Forgot Your Password?
This new function allows the user to reset their own password.
Select the 'Forgot your password?' link - which is highlighted in the below screenshot.
The link will direct the user to a new page. (highlighted below)
Enter in your Client ID and User Name and press the Submit button.
The following will then take place:
- The user will automatically be redirected back to the ComPay login page
- An email will be sent to the email address that matches the input parameters. It will include a specific URL and 'Reset Password' link, which will direct the user to a seperate screen to allow them to reset their password.
NOTE: There is a 'Back to login page' link to redirect the user back to the ComPay login page.
Below is an example of the 'Reset Pasword' email that is sent to the user.
Once the user selects either links in the above email - they will then be directed to a separate page. (screenshot below)
The user will fill out these fields and then select the Submit button - they will then be logged in automatically.
The new password will need to meet the following minimum requirements:
- Minimum 7 character length password
- Use at least 1 numeric value
- Must not be the same as the previous 4 passwords that you have used
- The special characters are also permitted under the following conditions ! @ # $ % & * + = ; ? ~ - _ :
Failed Log In Attempts
If there are several unsuccessful log in attempts then the following behavior will be executed:
3rd log in attempt: A pop-up message will be displayed to suggest using the 'Forgot your password' link
5th log in attempt: A pop-up message will be displayed to warn the user that their account will be locked for 30minutes on the 6th log in attempt
6th log in attempt: The URL will be disabled and the users account will be locked for 30minutes.
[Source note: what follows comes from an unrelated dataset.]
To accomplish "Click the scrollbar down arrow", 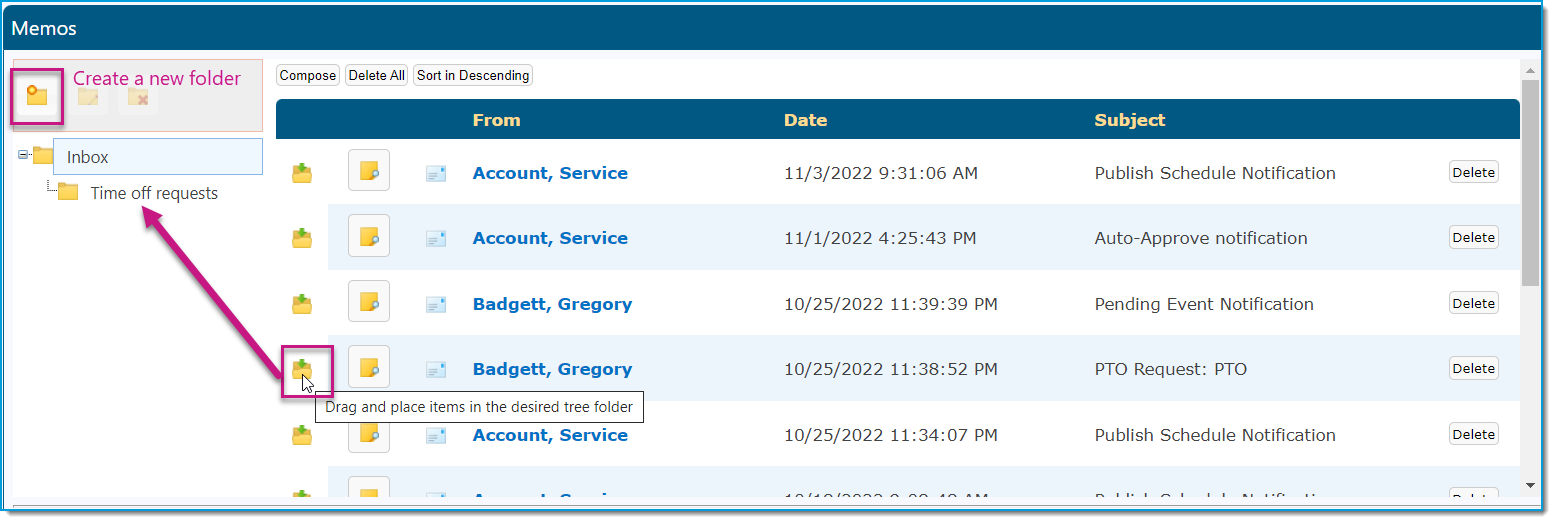I will [x=1530, y=486].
Or they can request for their Master Administrator or Helpdesk to unlock their account.
Change Password
This new function allows the user to change their password after they have logged into ComPay.
The 'Change Password' link will be shown in the red banner, on the right hand side. (highlighted below)
This link will direct the user to a separate page, which will allow them to enter in the following details:
Current Password
New Password
Confirm New Password
NOTE: The Current and New password will be different.
Password Expiry - Before 90days
14days before their password expires, the user will be notified (via a pop-up message) that their password will expire when they log into ComPay.
The OK and CANCEL options will be shown. (screenshot below)
When you select the OK button, the following screenshot is shown.
This allows the user to change their password.
NOTE: When the CANCEL button is selected, the user will then be logged into ComPay directly.
Password Expiry - After 90days
The users password will expire after 90days.
If the user has not change their password before 90days, then they will be forced to change their password after the 90days has lapsed.
The following pop-up message will be shown and the user will automatically be directed to the change password screen.